TCHAIKOVSKY: Symphony No. 4 in F Minor, Op. 36; The Nutcracker Ballet, Op. 71: Scenes from Act I – Pittsburgh Symphony Orchestra/William Steinberg/Royal Philharmonic Orchestra/Artur Rodzinski (Nutcracker) – HDTT HDCD 221, 58:40 [avail. in various formats incl. hi-res at] ****:
William Steinberg (1898-1978) does not often rate high among the cognoscenti of orchestral conductors, except to those connoisseurs who know consistently high standards when they hear them. A conductor trained under Hermann Abendroth and well-versed in piano and violin repertory, Steinberg not only helped evolve the Israel Philharmonic Orchestra, but he raised the standards for the Buffalo Philharmonic and the Pittsburgh Symphony Orchestra in the United States, eventually assuming the post in Boston, but unfortunately at a late date when Steinberg’s health had already been compromised.
The 1878 Tchaikovsky F Minor Symphony (from a 1961 Command Classic LP) imbibes both breadth and lyricism under Steinberg, on a par with those fleetly moving performances from Cantelli and Beecham. The “fate ” motif in A-flat unison octaves in horns and bassoons receives ample space as it makes its various permutations of form and dynamics. The waltz figure in 9/8 offers adequate consolation, but Steinberg keeps the dire tread in taut relief, finally letting it reach a fiery apotheosis in the Koussevitzky tradition. The vocal qualities of the B-flat Minor Andantino are well documented, and Steinberg’s oboe solo, followed by impassioned strings, achieves a girth resonant with Russian doxology emanating from the Russian soil. The militant middle section enjoys that quasi-fierce “wind-sound” from the cellos and middle strings that utters as much resignation as national pride.  The da capo adds a distinct flute’s voice to the procession, but it brings little mirth, only a benevolent melancholy.
String virtuosity at its highest appears in the extended pizzicato motif for the third movement, complemented by an equally demonic part for the piccolo. The A Major Trio seems both balletic and martial, the winds, strings, and brass coordinated in distinctly blazing fashion.  A direct attack into the Finale, whose main theme derives from a folk song again rooted in the soil: “In the Field stood a Birch Tree.” Here, the battery–especially cymbals and triangle–add to the festive colors, the crescendi taking their cue from a combination of Rossini and Beethoven. Two groups of five variations appear, connected by a kind of invocation and response. The folkish whirlwind mounts ineluctably, only to advance the Fate motif from the first movement in full fury, with its resultant melancholy. At last, the tympani and horns reawaken us for the gripping coda, whose upward scales and horn and wind stretti propel us to an abyss which is at once a maelstrom and a consummation, a peroration in which Steinberg has total control.

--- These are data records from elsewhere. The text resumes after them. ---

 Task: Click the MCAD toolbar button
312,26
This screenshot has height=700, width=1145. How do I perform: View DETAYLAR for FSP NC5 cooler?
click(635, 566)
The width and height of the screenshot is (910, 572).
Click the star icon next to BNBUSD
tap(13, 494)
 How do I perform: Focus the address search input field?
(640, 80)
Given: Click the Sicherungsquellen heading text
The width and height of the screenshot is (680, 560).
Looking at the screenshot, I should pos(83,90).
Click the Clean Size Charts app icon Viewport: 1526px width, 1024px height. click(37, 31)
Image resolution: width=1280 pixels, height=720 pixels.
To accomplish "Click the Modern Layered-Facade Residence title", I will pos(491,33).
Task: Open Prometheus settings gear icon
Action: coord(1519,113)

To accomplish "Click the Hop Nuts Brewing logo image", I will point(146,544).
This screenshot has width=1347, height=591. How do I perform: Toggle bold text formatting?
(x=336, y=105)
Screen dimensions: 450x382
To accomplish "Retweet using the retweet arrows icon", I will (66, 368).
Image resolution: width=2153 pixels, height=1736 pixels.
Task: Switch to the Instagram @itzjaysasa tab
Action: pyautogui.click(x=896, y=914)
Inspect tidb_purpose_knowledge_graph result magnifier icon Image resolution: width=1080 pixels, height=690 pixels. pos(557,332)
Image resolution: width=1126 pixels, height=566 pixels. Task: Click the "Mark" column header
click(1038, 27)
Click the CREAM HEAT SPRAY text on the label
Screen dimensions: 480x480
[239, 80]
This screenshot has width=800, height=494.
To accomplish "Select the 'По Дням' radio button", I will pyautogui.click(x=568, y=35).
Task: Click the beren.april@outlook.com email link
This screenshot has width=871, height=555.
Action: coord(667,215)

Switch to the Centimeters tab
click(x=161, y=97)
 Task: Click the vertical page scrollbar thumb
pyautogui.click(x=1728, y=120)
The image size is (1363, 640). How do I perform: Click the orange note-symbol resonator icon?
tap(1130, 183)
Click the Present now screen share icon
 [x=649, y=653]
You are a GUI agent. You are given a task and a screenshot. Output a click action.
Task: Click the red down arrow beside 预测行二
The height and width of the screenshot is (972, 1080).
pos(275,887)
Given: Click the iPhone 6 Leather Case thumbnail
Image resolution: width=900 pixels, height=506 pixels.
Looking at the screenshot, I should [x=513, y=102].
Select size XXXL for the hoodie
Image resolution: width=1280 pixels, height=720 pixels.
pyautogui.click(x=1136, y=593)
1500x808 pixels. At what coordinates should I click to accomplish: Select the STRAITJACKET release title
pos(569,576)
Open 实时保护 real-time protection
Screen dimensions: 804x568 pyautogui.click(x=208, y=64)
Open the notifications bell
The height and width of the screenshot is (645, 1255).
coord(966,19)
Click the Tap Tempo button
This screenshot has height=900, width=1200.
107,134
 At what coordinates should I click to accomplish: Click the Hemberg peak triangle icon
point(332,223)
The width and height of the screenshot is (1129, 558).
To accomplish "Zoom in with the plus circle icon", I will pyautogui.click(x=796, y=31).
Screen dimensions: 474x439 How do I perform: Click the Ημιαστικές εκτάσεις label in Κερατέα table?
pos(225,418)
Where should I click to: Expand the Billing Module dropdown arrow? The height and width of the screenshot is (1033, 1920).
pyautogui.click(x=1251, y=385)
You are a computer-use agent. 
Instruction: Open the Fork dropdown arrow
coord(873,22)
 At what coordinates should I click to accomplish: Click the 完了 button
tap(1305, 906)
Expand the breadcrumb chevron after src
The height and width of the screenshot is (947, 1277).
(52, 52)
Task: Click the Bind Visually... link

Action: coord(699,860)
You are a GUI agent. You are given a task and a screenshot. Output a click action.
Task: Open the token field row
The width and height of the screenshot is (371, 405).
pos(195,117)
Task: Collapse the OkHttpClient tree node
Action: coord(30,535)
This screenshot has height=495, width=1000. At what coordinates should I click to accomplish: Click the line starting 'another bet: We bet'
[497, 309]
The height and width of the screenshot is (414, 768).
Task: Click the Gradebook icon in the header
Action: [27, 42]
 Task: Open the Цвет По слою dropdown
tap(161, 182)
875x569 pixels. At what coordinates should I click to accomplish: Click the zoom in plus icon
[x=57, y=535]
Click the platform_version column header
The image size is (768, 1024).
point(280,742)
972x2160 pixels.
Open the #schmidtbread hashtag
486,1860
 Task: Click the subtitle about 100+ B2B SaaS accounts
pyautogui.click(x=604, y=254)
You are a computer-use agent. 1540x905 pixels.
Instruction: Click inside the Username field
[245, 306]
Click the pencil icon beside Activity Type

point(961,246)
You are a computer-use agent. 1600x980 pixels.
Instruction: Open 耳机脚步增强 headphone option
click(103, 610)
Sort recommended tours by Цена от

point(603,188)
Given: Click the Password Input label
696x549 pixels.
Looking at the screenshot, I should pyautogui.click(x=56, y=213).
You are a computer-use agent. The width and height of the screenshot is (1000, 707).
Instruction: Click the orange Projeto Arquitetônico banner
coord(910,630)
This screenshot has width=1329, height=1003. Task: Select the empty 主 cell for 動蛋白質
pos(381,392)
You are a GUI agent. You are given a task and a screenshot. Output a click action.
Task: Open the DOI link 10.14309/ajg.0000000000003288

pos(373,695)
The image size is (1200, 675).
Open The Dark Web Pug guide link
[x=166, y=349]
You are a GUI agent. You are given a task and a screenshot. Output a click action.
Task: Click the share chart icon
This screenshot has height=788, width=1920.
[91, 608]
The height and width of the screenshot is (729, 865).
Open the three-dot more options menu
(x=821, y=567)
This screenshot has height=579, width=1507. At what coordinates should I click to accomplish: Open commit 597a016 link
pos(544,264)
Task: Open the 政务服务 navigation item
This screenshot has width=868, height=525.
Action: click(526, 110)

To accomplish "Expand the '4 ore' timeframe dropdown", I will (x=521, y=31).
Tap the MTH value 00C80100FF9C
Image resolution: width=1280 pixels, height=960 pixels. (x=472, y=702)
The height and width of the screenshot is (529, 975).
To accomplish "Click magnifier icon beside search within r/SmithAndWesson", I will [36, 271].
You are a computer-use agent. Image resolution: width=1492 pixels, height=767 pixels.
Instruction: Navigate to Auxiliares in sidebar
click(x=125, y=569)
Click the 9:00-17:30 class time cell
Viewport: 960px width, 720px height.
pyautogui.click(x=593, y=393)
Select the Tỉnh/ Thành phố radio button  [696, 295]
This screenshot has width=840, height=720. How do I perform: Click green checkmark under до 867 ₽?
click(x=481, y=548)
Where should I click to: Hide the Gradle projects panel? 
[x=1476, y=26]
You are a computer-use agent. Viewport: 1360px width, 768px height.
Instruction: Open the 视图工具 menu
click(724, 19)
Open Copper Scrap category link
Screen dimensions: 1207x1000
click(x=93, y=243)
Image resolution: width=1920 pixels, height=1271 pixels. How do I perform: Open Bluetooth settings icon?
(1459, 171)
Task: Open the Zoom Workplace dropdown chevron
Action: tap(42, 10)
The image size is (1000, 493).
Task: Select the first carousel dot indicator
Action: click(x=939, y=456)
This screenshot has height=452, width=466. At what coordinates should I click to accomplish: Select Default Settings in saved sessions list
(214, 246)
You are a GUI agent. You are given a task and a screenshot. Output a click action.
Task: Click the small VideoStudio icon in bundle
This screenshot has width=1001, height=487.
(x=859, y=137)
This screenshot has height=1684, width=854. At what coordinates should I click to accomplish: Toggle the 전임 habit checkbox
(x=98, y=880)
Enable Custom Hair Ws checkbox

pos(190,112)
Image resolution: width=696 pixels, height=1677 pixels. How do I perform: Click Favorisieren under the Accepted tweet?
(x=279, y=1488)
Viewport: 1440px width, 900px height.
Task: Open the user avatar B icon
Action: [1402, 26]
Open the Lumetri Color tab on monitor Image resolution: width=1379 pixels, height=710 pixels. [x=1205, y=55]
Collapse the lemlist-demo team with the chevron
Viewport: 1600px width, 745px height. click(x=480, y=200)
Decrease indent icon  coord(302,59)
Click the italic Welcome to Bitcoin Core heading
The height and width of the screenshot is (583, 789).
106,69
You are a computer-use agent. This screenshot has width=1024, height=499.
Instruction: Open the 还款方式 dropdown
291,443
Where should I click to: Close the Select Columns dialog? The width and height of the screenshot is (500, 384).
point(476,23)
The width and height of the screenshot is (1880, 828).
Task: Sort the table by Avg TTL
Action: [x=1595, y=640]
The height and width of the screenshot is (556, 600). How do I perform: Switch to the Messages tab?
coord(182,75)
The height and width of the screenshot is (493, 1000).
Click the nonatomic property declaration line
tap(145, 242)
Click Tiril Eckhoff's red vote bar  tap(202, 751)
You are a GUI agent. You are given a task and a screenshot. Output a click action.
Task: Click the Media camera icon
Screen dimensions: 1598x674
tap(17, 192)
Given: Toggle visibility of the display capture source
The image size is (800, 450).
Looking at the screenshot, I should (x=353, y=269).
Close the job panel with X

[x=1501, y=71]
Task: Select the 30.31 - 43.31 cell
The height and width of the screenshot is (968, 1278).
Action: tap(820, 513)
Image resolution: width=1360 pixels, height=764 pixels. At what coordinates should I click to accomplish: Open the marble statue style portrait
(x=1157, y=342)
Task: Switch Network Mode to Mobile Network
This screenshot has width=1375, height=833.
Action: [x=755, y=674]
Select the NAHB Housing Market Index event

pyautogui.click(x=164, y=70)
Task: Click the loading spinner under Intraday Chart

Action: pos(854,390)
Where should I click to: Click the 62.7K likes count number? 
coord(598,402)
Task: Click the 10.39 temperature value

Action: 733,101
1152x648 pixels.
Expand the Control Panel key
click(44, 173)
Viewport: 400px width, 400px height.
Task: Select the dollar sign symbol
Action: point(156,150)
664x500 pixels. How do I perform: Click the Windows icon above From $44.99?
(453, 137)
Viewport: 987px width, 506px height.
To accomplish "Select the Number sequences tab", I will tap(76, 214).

Artur Rodzinski (1892-1958) inscribed the Nutcracker for Westminster Records in 1956, leading Beecham’s Royal Philharmonic who, for contractual reasons, took on a pseudonym. Although Beecham himself gave us excerpts for CBS (ML 5171), Rodzinski here tours the First Act, from the ingenuous Overture through the arrival of Herr Drosselmeyer and the Distribution of the Christmas Gifts. The wonderful woodwind pedal points and harp runs for the Christmas Tree quite secure the ritual in the Good Earth, while the strings and bouncing woodwinds ensure the suspenseful magic of the occasion. The Children’s March moves as though the youngsters themselves were part crusaders. The rushing figures adumbrate the later Battle with the Mouse King. The spirit of Robert Schuman seems no less nigh, as the various dances incorporate and embellish a few select motifs of that master that culminate in a blazing trepak. The RPO bassoon work proves exemplary, the characterization obviously inspiring Prokofiev when it came to scoring Peter and the Wolf.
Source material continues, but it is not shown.